At this point I need to mention the Naval missions. They’re mission in which you either protect your allies from enemy ships or go on a rampage to destroy a whole enemy fleet. Either way, you’re going to sink a lot of ships. And it’s FUN! Unlike the boring and tedious Tower Defense -mode from Revelations, this feels like it could be its own game. Taking your ship to the sea, commanding your crew to put on full sail and rain cannonball fire over the enemy in the middle of the ocean in a raging thunderstorm surrounded by killer waves waiting to hit you. Those are the moments that define this mode. You can upgrade your ship with various extras too. More effective cannonballs, different projectiles or more robust ship. It’s a shame this mode isn’t featured in multiplayer.

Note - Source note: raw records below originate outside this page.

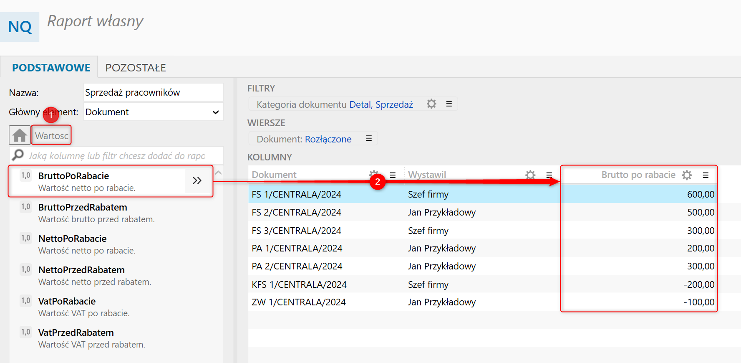This screenshot has width=741, height=363.
Task: Open hamburger menu of Brutto po rabacie column
Action: point(706,175)
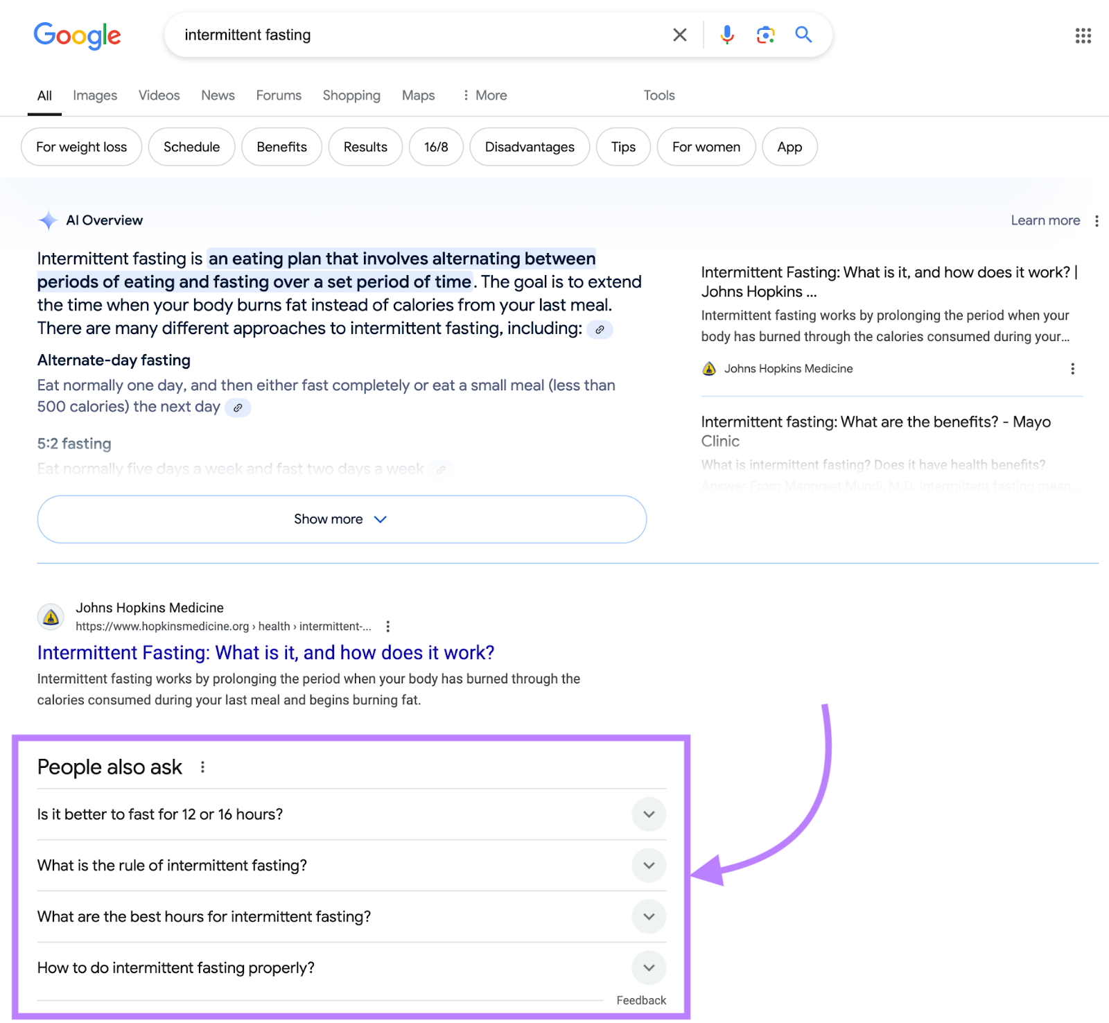Click the Google logo
Screen dimensions: 1109x1023
pyautogui.click(x=77, y=36)
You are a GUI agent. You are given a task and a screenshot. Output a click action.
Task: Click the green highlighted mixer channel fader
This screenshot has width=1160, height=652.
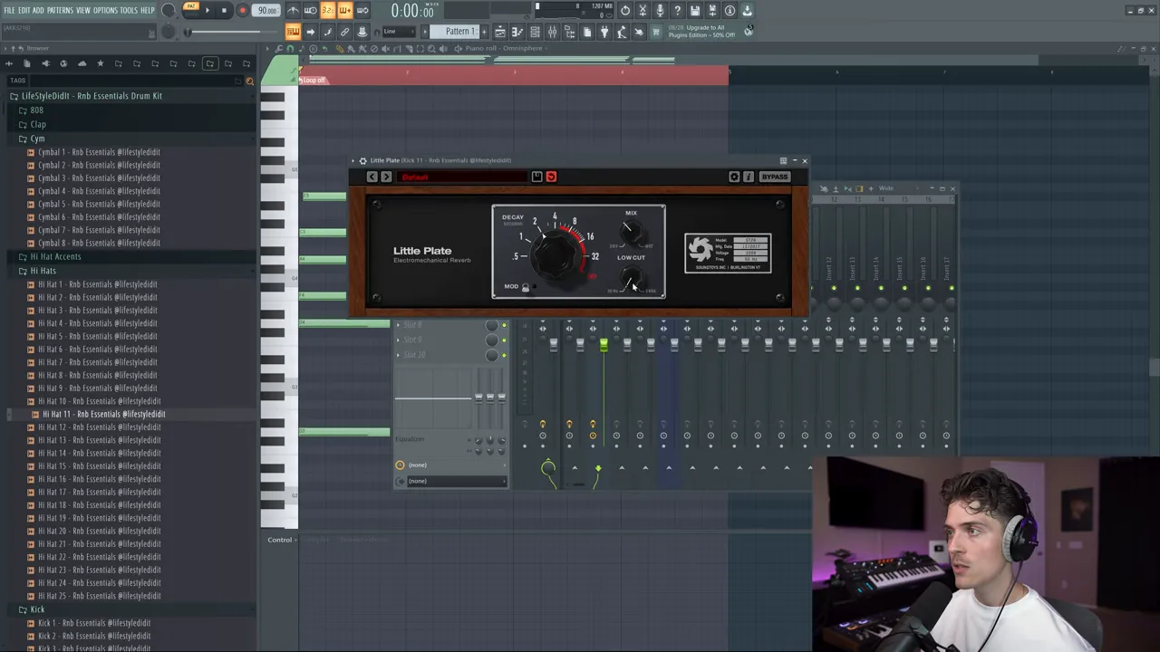click(604, 345)
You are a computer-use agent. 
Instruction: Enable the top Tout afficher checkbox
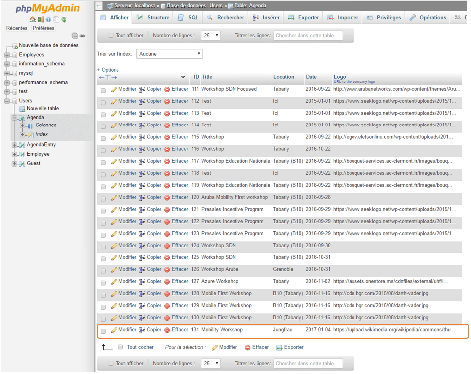(111, 36)
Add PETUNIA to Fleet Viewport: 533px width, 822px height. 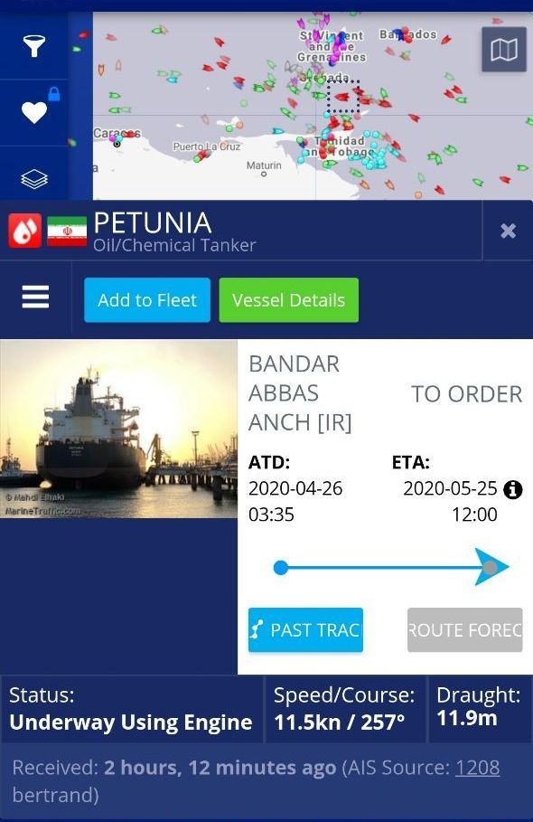coord(147,300)
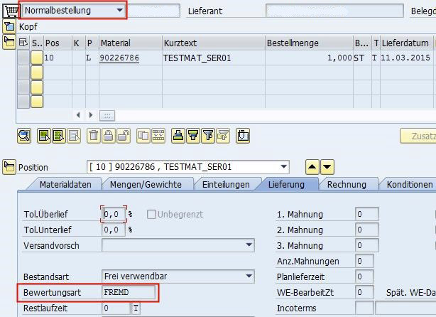Click the Bewertungsart input field
Screen dimensions: 436x317
pyautogui.click(x=128, y=292)

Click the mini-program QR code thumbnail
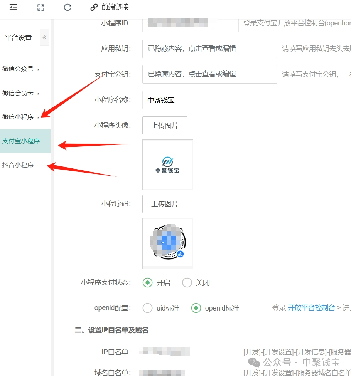(x=167, y=243)
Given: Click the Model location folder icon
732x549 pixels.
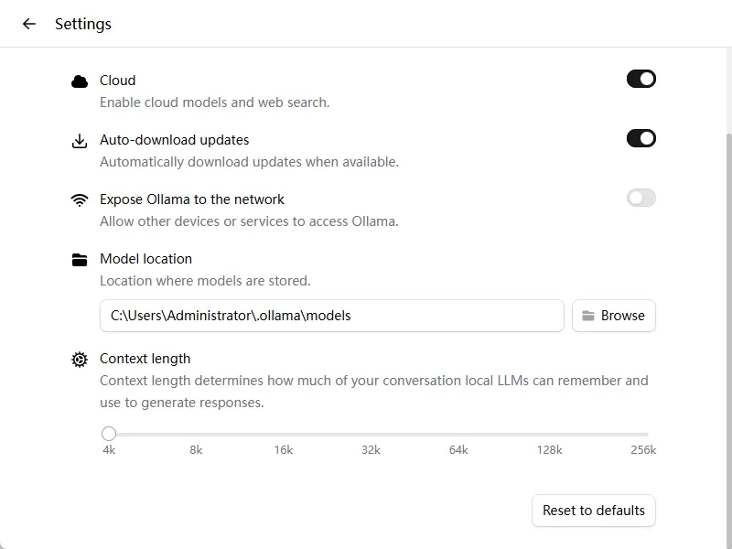Looking at the screenshot, I should pos(80,260).
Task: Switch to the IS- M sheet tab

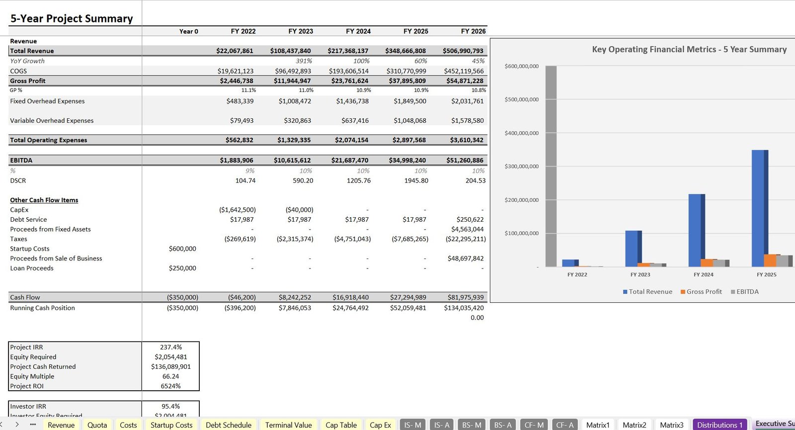Action: coord(412,425)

Ah, yes multiplayer. It started with Brotherhood, had some tweaks with Revelations and now its third iteration is even better? The answer is yes. Not much has changed, though. You still have your basic modes that you’re familiar with the addition of a co-op based mode called “Wolfpack”. In Wolfpack you can get a party up to 4 people and work as a team assassinating NPC’s and going up the increasingly difficult sequences, waves, all the way up till wave 25. The tweaks this time around to the gameplay are subtle. You no longer have a radar indicating your target’s direction. Instead your target’s face will light up when you have eye contact with him. After that you will need to identify the real target and go for the kill. Therefore the maps are scaled down a lot from previous titles, so you won’t be spending half of the match looking for your target. The smaller maps give the game a much faster pace, which is welcomed and with discreet cues eg. hearing whispering when your pursuer is near you, make for an heart beating experience. The main complaints I have with the multiplayer are, that there’s still a lot of waiting before I can get into the match. I understand that AC is considered mainly an single player game, but there can’t be so few players online, so the matchmaking needs to be improved. The other thing are the menus. They’re just FUBAR. The layout is confusing and most things are behind many sub-menus, which is annoying.

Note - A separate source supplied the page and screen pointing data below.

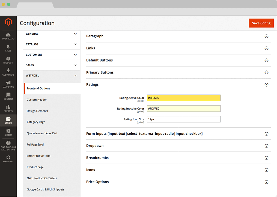
Task: Open the System gear icon
Action: (x=8, y=132)
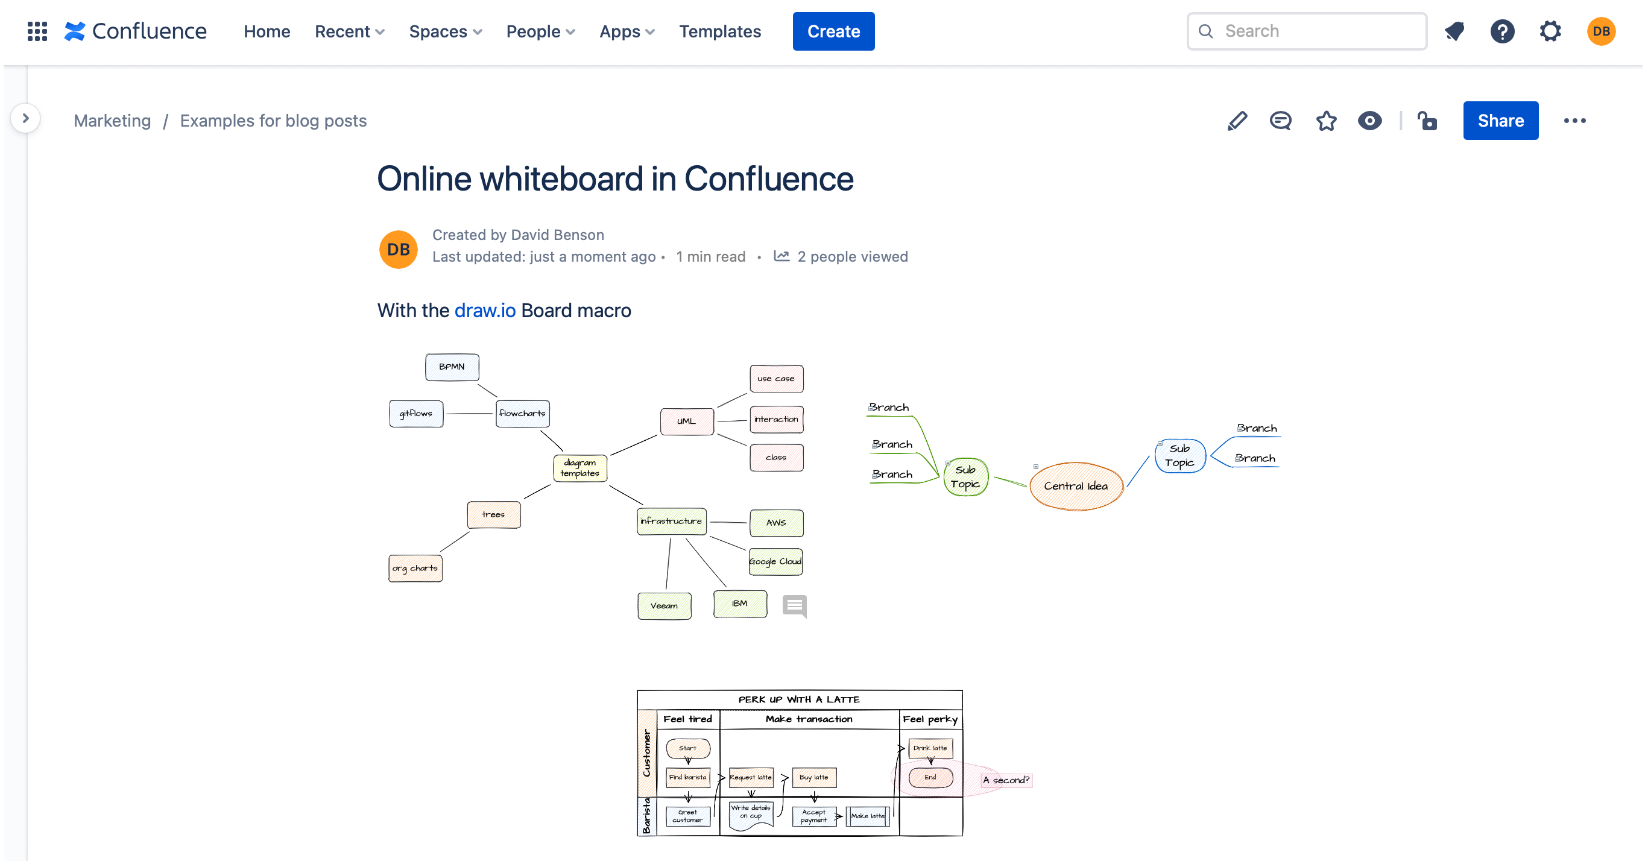Click the Search input field
Image resolution: width=1645 pixels, height=861 pixels.
(x=1308, y=31)
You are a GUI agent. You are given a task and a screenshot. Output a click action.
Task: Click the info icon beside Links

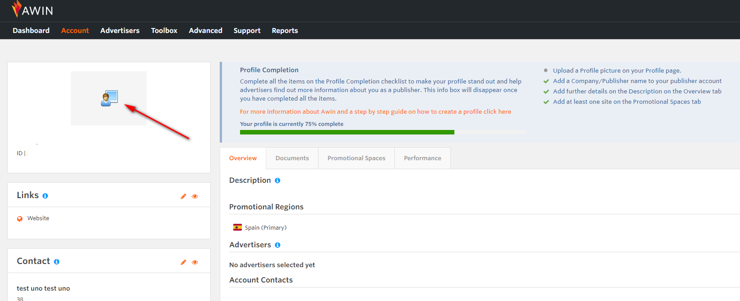pyautogui.click(x=45, y=196)
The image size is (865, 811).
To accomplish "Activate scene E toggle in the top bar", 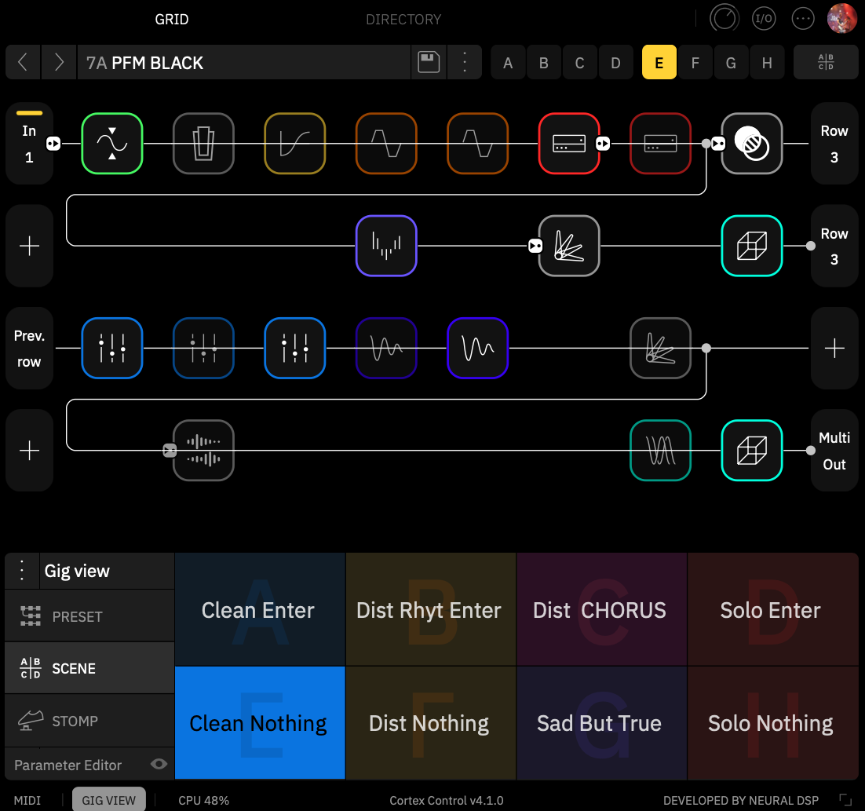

Because of the enormous scale and freedom you have in Assassin’s Creed III, it’s no surprise it’s riddled with animation glitches and with still present control issues. The amount of content and gameplay bundled with the beautiful landscapes and flourish scenery make for an good package. And the reliable multiplayer make this a great game. Ubisoft should have just used a couple of more months to do the finishing touches to Connor’s story to make it amazing.
Note: at the time writing the review, Ubisoft has announced releasing a patch to ACIII fixing hundreds of the reported glitches.